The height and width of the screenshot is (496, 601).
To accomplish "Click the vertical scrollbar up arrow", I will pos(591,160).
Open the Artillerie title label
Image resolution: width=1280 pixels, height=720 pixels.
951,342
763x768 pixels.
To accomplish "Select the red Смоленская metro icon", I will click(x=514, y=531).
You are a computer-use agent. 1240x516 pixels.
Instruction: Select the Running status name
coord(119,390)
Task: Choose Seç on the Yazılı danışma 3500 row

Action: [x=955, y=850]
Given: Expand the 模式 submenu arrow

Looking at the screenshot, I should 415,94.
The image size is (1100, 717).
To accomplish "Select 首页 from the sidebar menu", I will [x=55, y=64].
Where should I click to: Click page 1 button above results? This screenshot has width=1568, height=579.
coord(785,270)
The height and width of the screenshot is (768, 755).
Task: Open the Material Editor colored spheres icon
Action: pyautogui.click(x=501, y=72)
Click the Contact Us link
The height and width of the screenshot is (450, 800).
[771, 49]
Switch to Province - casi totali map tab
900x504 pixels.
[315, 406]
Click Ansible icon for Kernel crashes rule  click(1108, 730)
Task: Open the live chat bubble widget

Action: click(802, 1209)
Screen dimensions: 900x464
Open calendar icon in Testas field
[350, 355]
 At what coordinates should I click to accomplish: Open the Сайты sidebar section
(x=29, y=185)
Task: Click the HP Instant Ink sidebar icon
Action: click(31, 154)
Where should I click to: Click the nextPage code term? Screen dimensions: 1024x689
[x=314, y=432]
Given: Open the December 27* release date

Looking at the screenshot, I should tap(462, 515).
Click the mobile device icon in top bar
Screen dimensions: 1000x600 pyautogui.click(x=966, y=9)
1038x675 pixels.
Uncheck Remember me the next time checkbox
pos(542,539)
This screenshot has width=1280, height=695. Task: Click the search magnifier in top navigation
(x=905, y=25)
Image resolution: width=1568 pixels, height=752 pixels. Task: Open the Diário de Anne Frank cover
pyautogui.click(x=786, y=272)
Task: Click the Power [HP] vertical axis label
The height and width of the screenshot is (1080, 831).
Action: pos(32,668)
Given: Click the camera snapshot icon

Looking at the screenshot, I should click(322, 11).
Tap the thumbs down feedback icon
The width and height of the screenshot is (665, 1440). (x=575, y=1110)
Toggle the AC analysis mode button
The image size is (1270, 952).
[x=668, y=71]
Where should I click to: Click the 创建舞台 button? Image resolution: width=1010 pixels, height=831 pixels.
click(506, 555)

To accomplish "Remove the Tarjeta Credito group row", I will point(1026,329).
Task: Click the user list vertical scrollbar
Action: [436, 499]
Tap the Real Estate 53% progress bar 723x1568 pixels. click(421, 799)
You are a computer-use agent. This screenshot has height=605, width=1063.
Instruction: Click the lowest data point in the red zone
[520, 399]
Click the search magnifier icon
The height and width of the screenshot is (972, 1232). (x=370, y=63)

◆ EXERCISE: The full set of entries must be transcribed exactly.

◆ RESULT FOR THIS TASK:
The height and width of the screenshot is (496, 601).
To accomplish "Click the vertical scrollbar up arrow", I will pos(591,160).
Open the Artillerie title label
Image resolution: width=1280 pixels, height=720 pixels.
951,342
763x768 pixels.
To accomplish "Select the red Смоленская metro icon", I will click(x=514, y=531).
You are a computer-use agent. 1240x516 pixels.
Instruction: Select the Running status name
coord(119,390)
Task: Choose Seç on the Yazılı danışma 3500 row

Action: [x=955, y=850]
Given: Expand the 模式 submenu arrow

Looking at the screenshot, I should 415,94.
The image size is (1100, 717).
To accomplish "Select 首页 from the sidebar menu", I will [x=55, y=64].
Where should I click to: Click page 1 button above results? This screenshot has width=1568, height=579.
coord(785,270)
The height and width of the screenshot is (768, 755).
Task: Open the Material Editor colored spheres icon
Action: pyautogui.click(x=501, y=72)
Click the Contact Us link
The height and width of the screenshot is (450, 800).
[771, 49]
Switch to Province - casi totali map tab
900x504 pixels.
[315, 406]
Click Ansible icon for Kernel crashes rule  click(1108, 730)
Task: Open the live chat bubble widget

Action: click(802, 1209)
Screen dimensions: 900x464
Open calendar icon in Testas field
[350, 355]
 At what coordinates should I click to accomplish: Open the Сайты sidebar section
(x=29, y=185)
Task: Click the HP Instant Ink sidebar icon
Action: click(31, 154)
Where should I click to: Click the nextPage code term? Screen dimensions: 1024x689
[x=314, y=432]
Given: Open the December 27* release date

Looking at the screenshot, I should tap(462, 515).
Click the mobile device icon in top bar
Screen dimensions: 1000x600 pyautogui.click(x=966, y=9)
1038x675 pixels.
Uncheck Remember me the next time checkbox
pos(542,539)
This screenshot has width=1280, height=695. Task: Click the search magnifier in top navigation
(x=905, y=25)
Image resolution: width=1568 pixels, height=752 pixels. Task: Open the Diário de Anne Frank cover
pyautogui.click(x=786, y=272)
Task: Click the Power [HP] vertical axis label
The height and width of the screenshot is (1080, 831).
Action: pos(32,668)
Given: Click the camera snapshot icon

Looking at the screenshot, I should click(322, 11).
Tap the thumbs down feedback icon
The width and height of the screenshot is (665, 1440). (x=575, y=1110)
Toggle the AC analysis mode button
The image size is (1270, 952).
[x=668, y=71]
Where should I click to: Click the 创建舞台 button? Image resolution: width=1010 pixels, height=831 pixels.
click(506, 555)

To accomplish "Remove the Tarjeta Credito group row", I will point(1026,329).
Task: Click the user list vertical scrollbar
Action: [436, 499]
Tap the Real Estate 53% progress bar 723x1568 pixels. click(421, 799)
You are a computer-use agent. This screenshot has height=605, width=1063.
Instruction: Click the lowest data point in the red zone
[520, 399]
Click the search magnifier icon
The height and width of the screenshot is (972, 1232). (x=370, y=63)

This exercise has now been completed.